Lewis Black chronology
| The White Album (2000) | Revolver (2002) | The End of the Universe (2002) |

= Revolver (EP) =

Revolver is an EP of outtakes made during the recording sessions of Lewis Black's first album, The White Album.

The title is a reference to the album Revolver by the Beatles. This was done to acknowledge the fact that these were outtakes and different edits from the sessions of Black's earlier release.

==Track listing==
1. Wisconsin (unedited) – 6:54
2. Outtakes – 9:29
3. Leave a Tip – 2:33

On the vinyl version, the outtakes are divided into two parts due to the side break.

==Release history==
Originally released as a run of 1000 CDs.

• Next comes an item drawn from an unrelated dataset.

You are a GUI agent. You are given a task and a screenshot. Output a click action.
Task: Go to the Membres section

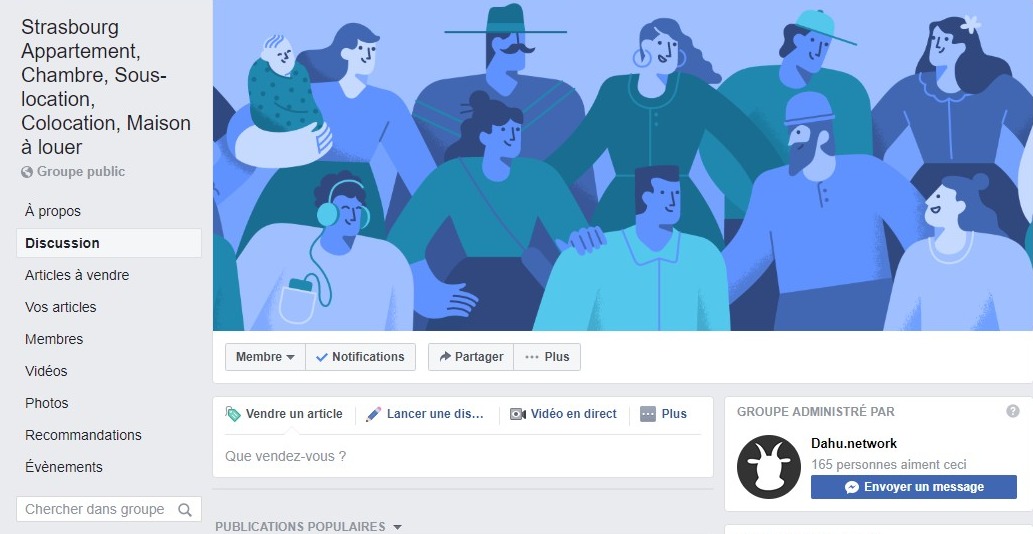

A limited ten-inch vinyl edition of 500 was released on yellow and red sunburst vinyl. The vinyl run includes a three-inch CD version of the same material. Notably, the vinyl is mastered with inverted grooves, so it plays from the label to the outer edge; standard vinyl records play from the outer edge towards the label.

This entire EP eventually became a hidden track on The White Album CD.